Google released an update for Chrome 117 with 10 new security fixes, including one for a vulnerability that is known to have already been exploited. The update addresses a new actively exploited zero-day vulnerability that could lead to program crashes or arbitrary code execution.
Google has released a number of security updates to fix zero-day vulnerabilities in Chrome:
- CVE-2023-4863: A zero-day heap buffer overflow vulnerability in Google Chrome’s WebP
- CVE-2023-6345: A zero-day vulnerability that is being actively exploited in the wild
To avoid your system being left exposed, you can manually update to the latest version of Chrome:
- Mac and Linux: 119.0.6045.199
- Windows: 119.0.6045.199/.200
As is typically the case, the search giant acknowledged that “an exploit for CVE-2023-6345 exists in the wild,” but stopped short of sharing additional information surrounding the nature of attacks and the threat actors that may be weaponizing it in real-world attacks.

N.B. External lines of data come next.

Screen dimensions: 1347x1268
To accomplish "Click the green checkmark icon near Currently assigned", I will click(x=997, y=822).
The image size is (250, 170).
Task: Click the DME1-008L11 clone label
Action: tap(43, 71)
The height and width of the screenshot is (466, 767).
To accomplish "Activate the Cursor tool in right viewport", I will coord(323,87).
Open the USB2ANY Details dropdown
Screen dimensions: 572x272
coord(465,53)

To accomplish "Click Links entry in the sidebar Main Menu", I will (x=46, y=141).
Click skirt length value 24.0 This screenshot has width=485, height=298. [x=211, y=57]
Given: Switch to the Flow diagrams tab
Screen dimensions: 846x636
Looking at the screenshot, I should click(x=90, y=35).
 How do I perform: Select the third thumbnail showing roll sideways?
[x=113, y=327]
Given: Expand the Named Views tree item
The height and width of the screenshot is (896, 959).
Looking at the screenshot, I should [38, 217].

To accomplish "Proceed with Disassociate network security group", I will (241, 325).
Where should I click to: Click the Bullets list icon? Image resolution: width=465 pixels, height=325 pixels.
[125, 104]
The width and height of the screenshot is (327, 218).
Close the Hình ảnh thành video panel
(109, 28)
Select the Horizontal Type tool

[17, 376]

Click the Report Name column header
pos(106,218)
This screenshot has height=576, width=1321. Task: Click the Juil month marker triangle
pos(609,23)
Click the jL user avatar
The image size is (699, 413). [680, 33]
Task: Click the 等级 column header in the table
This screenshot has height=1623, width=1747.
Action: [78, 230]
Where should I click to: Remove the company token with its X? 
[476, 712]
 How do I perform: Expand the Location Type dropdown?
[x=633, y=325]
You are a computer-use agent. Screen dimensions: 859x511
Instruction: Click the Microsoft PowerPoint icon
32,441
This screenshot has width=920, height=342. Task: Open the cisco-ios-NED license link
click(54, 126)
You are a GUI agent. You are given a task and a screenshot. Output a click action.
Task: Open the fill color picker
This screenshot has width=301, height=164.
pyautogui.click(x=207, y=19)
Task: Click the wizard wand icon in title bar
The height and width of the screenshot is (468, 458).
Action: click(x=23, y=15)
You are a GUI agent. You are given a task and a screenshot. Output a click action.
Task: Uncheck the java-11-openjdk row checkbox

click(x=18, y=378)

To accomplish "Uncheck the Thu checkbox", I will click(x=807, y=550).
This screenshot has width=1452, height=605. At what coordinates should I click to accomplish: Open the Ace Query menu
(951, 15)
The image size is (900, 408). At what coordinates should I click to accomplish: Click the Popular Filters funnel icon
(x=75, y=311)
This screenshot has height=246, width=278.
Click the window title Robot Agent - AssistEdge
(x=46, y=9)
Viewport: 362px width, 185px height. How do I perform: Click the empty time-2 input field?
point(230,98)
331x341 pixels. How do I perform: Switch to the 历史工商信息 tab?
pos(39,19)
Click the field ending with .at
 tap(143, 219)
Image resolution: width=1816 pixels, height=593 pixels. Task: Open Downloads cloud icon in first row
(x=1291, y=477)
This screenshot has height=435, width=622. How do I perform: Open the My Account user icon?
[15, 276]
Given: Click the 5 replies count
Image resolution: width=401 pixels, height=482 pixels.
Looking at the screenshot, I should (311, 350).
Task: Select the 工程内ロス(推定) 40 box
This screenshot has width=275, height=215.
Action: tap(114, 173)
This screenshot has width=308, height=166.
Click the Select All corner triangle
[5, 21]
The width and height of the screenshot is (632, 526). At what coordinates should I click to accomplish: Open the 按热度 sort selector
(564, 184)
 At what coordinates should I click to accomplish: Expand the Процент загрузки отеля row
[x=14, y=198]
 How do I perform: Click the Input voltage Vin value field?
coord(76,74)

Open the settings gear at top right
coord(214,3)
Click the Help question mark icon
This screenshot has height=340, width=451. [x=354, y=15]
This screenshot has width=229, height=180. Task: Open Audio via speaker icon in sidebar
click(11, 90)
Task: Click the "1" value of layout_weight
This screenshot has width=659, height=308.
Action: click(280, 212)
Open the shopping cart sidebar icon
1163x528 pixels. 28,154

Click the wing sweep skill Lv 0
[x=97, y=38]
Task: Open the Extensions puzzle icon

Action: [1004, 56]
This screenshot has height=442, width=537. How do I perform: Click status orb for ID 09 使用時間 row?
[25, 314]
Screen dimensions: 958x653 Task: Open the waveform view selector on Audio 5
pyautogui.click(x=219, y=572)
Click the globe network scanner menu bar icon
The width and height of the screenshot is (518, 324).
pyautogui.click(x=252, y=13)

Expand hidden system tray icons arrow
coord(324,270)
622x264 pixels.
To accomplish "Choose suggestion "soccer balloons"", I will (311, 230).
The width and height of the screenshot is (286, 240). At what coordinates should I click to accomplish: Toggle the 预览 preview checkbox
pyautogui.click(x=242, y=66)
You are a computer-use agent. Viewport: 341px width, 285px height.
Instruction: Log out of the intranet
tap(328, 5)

It’s worth noting that Google released patches for a similar integer overflow flaw in the same component (CVE-2023-2136) in April 2023 that had also come under active exploitation as a zero-day, raising the possibility that CVE-2023-6345 could be a patch bypass for the former.
CVE-2023-2136 is said to have “allowed a remote attacker who had compromised the renderer process to potentially perform a sandbox escape via a crafted HTML page.”
With the latest update, the tech giant has addressed a total of seven zero-days in Chrome since the start of the year –
- CVE-2023-2033 (CVSS score: 8.8) – Type confusion in V8
- CVE-2023-2136 (CVSS score: 9.6) – Integer overflow in Skia
- CVE-2023-3079 (CVSS score: 8.8) – Type confusion in V8
- CVE-2023-4762 (CVSS score: 8.8) – Type confusion in V8
- CVE-2023-4863 (CVSS score: 8.8) – Heap buffer overflow in WebP
- CVE-2023-5217 (CVSS score: 8.8) – Heap buffer overflow in vp8 encoding in libvpx
Users are recommended to upgrade to Chrome version 119.0.6045.199/.200 for Windows and 119.0.6045.199 for macOS and Linux to mitigate potential threats. Users of Chromium-based browsers such as Microsoft Edge, Brave, Opera, and Vivaldi are also advised to apply the fixes as and when they become available.